The protocols are designed to provide communication across multiple interconnected networks. An interconnection of networks is referred to as an internet. A Pilot internet typically consists of local, high bandwidth Ethernet broadcast networks [15], and public and private long-distance data networks like SBS, TELENET, TYMNET, DDS, and ACS. Constituent networks are interconnected by internetwork routers (often referred to as gateways in the literature) which store and forward packets to their destination using distributed routing algorithms [2, 4]. The constituent networks of an internet are used only as a transmission medium. The source, destination, and internetwork router computers are all Pilot machines. Pilot provides software drivers for a variety of networks; a given machine may connect directly to one or several networks of the same or different kinds.
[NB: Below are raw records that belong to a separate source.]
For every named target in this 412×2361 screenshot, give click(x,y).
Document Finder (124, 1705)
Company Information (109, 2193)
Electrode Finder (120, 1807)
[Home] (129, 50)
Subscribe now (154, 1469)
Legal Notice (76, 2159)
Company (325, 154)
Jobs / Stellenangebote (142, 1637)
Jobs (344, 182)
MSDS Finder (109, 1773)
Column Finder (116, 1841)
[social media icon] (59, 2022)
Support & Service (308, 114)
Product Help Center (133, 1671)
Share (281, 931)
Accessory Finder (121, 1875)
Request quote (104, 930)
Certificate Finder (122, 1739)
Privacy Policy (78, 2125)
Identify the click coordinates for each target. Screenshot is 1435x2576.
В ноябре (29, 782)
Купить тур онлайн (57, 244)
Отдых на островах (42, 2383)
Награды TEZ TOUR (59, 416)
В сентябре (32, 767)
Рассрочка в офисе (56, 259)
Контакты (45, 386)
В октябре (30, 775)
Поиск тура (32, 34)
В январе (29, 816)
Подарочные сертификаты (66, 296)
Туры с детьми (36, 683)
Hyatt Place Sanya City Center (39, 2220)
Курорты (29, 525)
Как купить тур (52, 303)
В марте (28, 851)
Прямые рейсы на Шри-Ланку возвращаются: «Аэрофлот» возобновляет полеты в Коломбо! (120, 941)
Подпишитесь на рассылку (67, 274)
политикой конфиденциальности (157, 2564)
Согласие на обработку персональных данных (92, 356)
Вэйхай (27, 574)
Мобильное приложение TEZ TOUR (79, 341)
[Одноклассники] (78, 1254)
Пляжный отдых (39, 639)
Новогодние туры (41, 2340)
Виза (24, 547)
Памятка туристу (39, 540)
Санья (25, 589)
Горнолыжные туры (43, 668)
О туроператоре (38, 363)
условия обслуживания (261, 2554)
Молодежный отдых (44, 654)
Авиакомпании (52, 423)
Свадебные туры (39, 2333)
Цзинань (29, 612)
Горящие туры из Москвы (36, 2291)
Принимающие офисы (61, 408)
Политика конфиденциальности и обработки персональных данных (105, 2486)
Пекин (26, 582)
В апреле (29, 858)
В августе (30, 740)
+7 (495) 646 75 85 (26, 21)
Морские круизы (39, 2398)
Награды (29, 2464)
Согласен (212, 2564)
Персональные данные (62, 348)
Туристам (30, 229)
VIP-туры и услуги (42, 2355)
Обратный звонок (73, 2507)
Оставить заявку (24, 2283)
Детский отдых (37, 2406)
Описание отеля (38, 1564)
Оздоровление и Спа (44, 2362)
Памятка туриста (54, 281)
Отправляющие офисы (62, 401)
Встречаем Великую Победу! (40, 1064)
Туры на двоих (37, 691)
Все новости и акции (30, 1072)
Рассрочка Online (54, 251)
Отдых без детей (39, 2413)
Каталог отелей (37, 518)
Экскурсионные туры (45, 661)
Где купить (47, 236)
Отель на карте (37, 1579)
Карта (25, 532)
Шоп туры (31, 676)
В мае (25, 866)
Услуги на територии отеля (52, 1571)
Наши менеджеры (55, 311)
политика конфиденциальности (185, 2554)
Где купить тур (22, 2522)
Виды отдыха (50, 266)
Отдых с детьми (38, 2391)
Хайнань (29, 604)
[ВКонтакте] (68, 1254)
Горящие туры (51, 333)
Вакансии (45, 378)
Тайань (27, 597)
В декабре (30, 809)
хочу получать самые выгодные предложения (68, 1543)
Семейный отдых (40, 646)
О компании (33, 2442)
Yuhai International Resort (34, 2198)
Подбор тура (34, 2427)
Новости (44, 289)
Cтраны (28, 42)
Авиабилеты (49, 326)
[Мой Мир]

Pilot clients identify one another by means of network addresses when they wish to communicate and need not know anything about the internet toplogy or each other's locations or even the structure of a network address. In particular, it is not necessary that the two communicators be on different computers. If they are on the same computer, Pilot will optimize the transmission of data between them and will avoid use of the physical network resources. This implies that an isolated computer (i.e.,one which is not connected to any network) may still contain the communications facilities of Pilot. Pilot clients on the same computer should communicate with one another using Pilot's communications facilities, as opposed to the tightly coupled mechanisms of Mesa, if the communicators are loosely coupled subsystems that could some day be reconfigured to execute on different machines on the network. For example, printing and file storage server programs written to communicate in the loosely coupled mode could share the same machine if the combined load were light, yet be easily moved to separate machines if increased load justified the extra cost.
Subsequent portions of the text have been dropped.